Thunderbolt GPU's: technical barriers

Cubemmal · Jan 2, 2014

Let's discuss the technical issues with Thunderbolt GPU support.

The most promising external GPU work is at Silverstone, who recently demonstrated a work in progress

MSI also has something they're working on, but inexplicably they didn't include power.

Does this case make sense?

The Anandtech Mac Pro review states that PCIe 3.0 x16 channels is 15.7 GB/s bandwidth. Going further in the review he shows TB 2.0 as having 2.5 GB/s of bandwidth - quite a difference. However, consider that with TB 1.0 half of the bandwidth can be used for video output, namely 1.25 GB/s. That's the theoretical max, but we can assume that displaying pixels on a 27" 2560x1440 screen at 30 Hz or 60 Hz takes no more than 1.25 GB/s.

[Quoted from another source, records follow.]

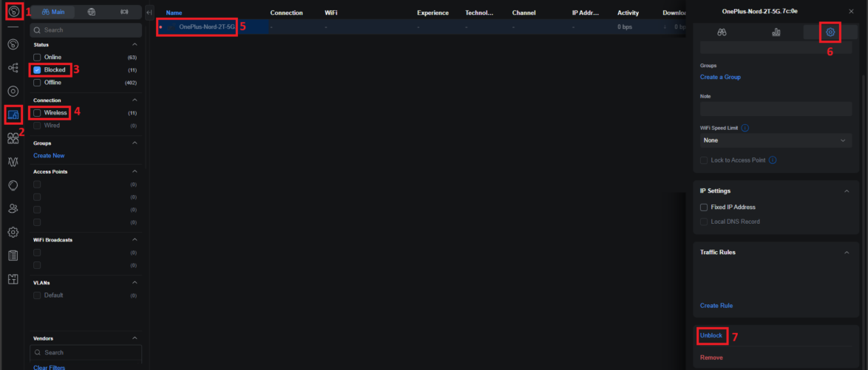The height and width of the screenshot is (370, 868).
Task: Open the UniFi Network logo icon
Action: [x=13, y=12]

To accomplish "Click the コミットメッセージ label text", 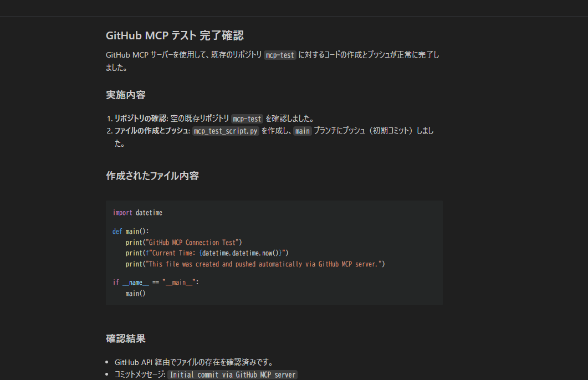I will (x=140, y=374).
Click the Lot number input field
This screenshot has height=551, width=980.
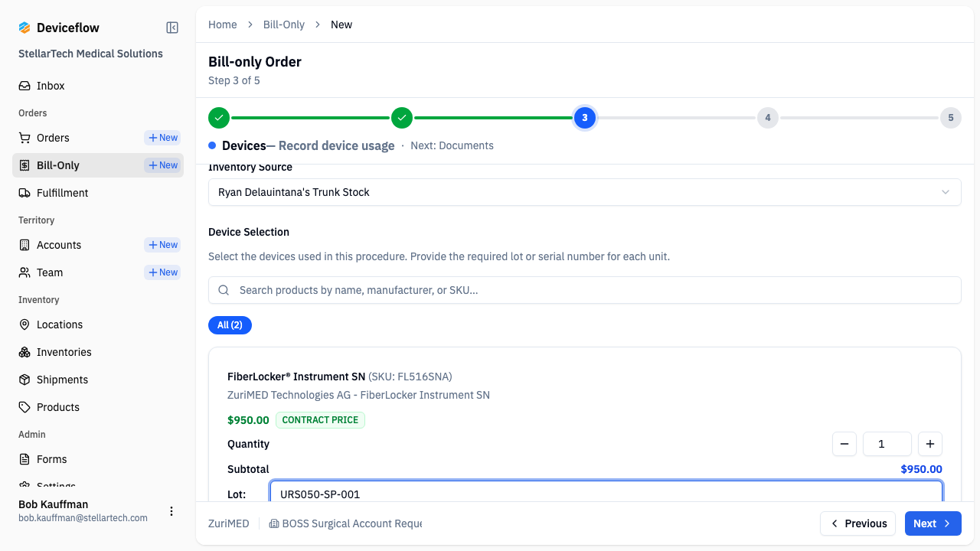606,491

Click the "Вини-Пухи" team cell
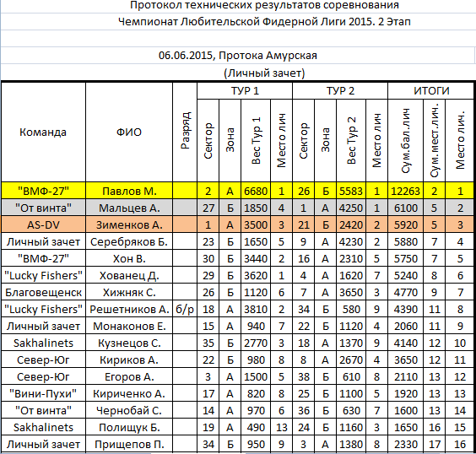43,393
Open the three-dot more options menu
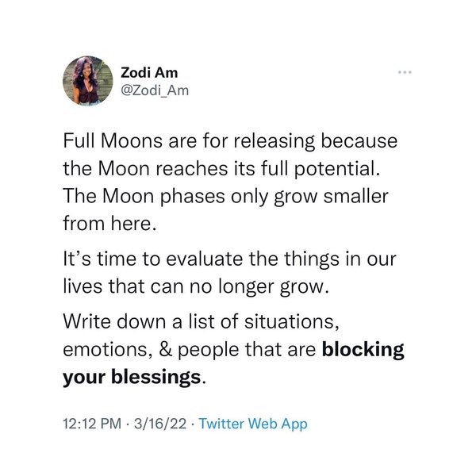Viewport: 476px width, 476px height. coord(406,72)
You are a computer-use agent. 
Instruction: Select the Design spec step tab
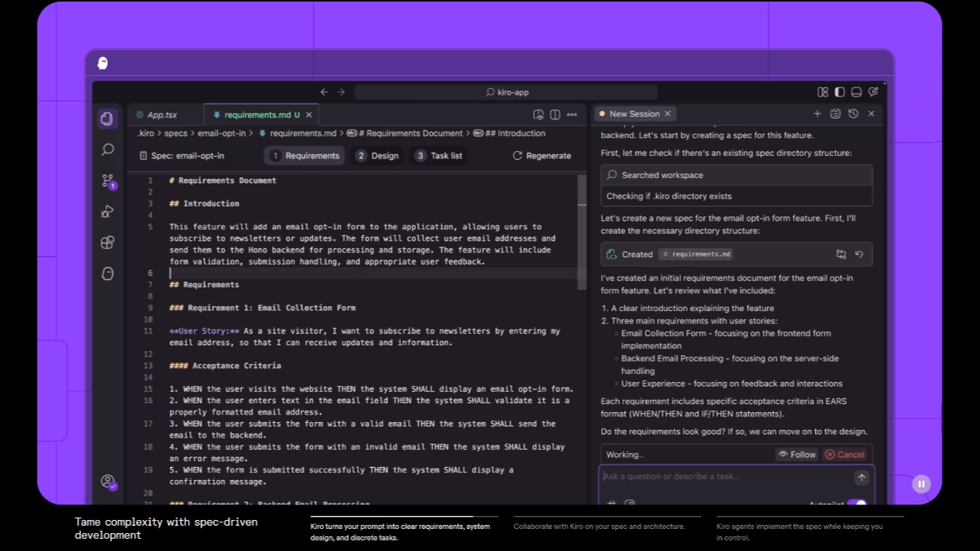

So the question is, does that really require 15.7 GB/s on the input? What are all those PCIe x16 lanes for anyhow? Loading the VRAM (RAM->VRAM DMA), serving interrupts (CPU->GPU), and inter-card communication (SLI/Crossfire) AFAIK. Now we can eliminate the final use case as this would be a single card only solution, though theoretically somebody could actually make a two slot external TB2.0->PCIe GPU box with two x16 lanes. Are 16 lanes really needed for loading VRAM and serving interrupts?

So here my knowledge and searching pans out. My question is whether this analysis is accurate, and whether this kind of device can work?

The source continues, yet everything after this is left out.